→ **WORK TO DO**:
Can you duplicate everything from the line containing "Screen dimensions: 1000x717" down to the line containing "point(1089,97)", with both of those lines included?

Item coordinate data
== == ==

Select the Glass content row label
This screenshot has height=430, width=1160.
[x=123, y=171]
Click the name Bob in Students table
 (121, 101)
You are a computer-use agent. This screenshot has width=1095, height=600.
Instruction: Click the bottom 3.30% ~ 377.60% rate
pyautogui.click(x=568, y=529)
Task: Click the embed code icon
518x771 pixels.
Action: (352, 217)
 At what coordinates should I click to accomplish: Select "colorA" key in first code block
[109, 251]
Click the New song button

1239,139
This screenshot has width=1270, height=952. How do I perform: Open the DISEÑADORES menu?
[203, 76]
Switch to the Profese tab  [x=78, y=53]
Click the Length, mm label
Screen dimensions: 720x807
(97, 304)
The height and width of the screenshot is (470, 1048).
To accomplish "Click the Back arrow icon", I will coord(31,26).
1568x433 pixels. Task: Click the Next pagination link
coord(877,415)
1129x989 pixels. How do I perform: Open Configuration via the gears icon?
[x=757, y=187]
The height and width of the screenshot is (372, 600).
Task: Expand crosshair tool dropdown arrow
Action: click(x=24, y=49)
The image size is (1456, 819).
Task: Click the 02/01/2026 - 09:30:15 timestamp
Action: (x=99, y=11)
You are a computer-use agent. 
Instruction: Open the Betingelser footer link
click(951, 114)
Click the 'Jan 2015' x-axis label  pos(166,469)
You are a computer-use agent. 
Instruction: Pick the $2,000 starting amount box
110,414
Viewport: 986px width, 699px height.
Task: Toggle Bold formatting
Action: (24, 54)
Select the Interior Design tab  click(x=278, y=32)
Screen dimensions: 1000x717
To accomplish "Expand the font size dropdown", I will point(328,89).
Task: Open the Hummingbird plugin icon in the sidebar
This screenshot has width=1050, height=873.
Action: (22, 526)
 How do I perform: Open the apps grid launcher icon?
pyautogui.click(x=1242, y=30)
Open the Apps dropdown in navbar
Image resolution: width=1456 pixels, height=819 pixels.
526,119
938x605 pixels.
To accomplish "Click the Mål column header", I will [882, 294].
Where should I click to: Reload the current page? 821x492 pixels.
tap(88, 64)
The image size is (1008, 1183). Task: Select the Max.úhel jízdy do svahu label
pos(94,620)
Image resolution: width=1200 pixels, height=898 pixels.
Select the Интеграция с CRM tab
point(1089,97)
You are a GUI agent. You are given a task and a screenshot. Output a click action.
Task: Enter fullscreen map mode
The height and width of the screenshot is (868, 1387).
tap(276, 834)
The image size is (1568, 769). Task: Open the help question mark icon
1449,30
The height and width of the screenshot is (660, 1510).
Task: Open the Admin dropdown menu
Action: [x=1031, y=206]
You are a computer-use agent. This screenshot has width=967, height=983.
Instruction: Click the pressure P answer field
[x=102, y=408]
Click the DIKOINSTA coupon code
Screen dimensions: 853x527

== == ==

→ **EXERCISE OUTPUT**:
Screen dimensions: 1000x717
To accomplish "Expand the font size dropdown", I will point(328,89).
Task: Open the Hummingbird plugin icon in the sidebar
This screenshot has width=1050, height=873.
Action: (22, 526)
 How do I perform: Open the apps grid launcher icon?
pyautogui.click(x=1242, y=30)
Open the Apps dropdown in navbar
Image resolution: width=1456 pixels, height=819 pixels.
526,119
938x605 pixels.
To accomplish "Click the Mål column header", I will [882, 294].
Where should I click to: Reload the current page? 821x492 pixels.
tap(88, 64)
The image size is (1008, 1183). Task: Select the Max.úhel jízdy do svahu label
pos(94,620)
Image resolution: width=1200 pixels, height=898 pixels.
Select the Интеграция с CRM tab
point(1089,97)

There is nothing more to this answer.